The difference being that controlled substances and alcohol was rolled into unsafe driving, and that vehicle maintenance now has two categories: one for service issues that are readily noticeable by a driver, and those that are not.
IRT Gets the AXE
Item Response Theory (IRT) is a statistical model that calls into question not only the score an individual gets on an item, but how difficult that item is. A driver who keeps his truck in tip-top shape but has heavy alcohol use will naturally perform differently than someone who avoids firewater but drives a hunk of junk, and IRT would factor this fact in to determine which driver is less dangerous.
It is complicated statistics-degree calculations, which is part of the reason why the FMCSA has opted not to do it: the current SMS system is easier to understand and calculate so that anyone can determine how to increase their score with a glance. Another reason why the FMCSA will not use IRT is because calculating it takes fourteen times as long as the SMS, meaning even small changes to the system would be hard to do, let alone something like changing the categories themselves.
Conclusion
As with all things regulation, it will take some time before any of this becomes official and impacts you on the road.

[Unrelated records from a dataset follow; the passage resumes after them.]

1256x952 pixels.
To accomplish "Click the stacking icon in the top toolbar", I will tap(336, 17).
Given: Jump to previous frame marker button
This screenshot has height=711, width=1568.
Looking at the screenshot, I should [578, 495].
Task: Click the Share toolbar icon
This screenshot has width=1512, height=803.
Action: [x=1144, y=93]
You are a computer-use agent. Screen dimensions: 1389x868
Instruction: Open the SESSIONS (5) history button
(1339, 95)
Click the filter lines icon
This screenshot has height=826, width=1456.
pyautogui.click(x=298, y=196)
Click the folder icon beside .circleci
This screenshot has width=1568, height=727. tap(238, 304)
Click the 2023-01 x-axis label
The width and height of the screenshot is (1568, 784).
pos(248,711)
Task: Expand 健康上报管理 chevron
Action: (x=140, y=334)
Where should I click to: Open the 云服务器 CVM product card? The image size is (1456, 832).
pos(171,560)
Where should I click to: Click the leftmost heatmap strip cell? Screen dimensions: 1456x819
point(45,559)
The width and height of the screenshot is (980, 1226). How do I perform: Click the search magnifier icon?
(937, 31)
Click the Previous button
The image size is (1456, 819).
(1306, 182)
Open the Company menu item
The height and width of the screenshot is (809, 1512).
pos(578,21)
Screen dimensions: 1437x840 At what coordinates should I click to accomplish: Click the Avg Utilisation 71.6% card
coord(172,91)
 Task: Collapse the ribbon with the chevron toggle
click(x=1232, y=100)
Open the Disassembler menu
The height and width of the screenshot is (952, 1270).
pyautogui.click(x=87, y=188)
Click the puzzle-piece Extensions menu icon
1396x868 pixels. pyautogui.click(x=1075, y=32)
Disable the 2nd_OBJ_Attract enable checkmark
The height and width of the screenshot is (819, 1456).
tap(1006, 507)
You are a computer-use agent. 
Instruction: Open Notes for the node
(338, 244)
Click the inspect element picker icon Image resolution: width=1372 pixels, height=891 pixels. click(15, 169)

Wondering how the changes are going to impact your score? The FMCSA already has a webpage that predicts a user’s score, and also says that the new methodology increases predicted crash rates by 10% on average. The FMCSA hopes that by using this new system, they can more accurately analyze drivers who are at a higher risk for truck crashes than they did when the SMS started in 2010.